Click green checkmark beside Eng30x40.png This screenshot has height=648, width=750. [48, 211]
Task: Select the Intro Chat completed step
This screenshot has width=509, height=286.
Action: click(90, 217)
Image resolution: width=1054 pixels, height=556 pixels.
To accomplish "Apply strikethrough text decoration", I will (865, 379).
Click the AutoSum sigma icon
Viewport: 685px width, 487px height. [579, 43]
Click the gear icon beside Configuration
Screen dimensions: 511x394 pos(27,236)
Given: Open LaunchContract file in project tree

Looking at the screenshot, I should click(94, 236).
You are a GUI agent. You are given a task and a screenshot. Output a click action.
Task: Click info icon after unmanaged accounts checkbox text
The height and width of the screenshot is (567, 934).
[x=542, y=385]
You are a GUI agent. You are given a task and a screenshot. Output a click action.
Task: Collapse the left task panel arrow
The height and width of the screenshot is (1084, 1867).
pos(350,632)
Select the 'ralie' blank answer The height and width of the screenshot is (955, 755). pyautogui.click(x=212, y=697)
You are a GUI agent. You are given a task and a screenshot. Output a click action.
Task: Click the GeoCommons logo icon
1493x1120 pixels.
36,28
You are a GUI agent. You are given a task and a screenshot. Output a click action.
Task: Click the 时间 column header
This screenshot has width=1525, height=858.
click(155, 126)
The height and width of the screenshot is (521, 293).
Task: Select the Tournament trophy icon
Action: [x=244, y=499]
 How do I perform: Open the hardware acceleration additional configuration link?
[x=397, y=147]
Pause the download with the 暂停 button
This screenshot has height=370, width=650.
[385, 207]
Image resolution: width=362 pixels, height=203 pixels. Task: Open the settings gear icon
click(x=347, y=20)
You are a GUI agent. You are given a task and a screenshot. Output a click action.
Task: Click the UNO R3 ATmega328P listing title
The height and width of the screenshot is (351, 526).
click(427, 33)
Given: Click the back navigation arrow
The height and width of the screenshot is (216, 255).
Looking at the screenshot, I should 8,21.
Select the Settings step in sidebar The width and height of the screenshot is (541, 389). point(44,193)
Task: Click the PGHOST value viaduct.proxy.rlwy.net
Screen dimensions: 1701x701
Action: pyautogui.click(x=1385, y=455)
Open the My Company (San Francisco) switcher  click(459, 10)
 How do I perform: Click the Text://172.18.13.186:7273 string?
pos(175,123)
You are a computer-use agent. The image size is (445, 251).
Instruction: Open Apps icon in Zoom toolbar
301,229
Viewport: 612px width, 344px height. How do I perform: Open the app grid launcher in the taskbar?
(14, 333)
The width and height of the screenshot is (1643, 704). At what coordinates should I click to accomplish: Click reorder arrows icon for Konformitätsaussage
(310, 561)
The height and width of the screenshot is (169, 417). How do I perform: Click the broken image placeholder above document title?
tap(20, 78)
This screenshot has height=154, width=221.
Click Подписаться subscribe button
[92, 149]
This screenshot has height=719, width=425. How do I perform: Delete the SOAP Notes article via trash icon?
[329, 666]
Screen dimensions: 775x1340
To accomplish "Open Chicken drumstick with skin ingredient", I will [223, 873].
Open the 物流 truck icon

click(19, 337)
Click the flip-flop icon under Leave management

_What the task requires_. Can you give the records from the line containing "Open the 物流 truck icon" through the end as a Markdown table with a No. column for the row number and a Line column for the line, leaving out blank lines?

_Answer to this exercise_.
| No. | Line |
|---|---|
| 1 | Open the 物流 truck icon |
| 2 | click(19, 337) |
| 3 | Click the flip-flop icon under Leave management |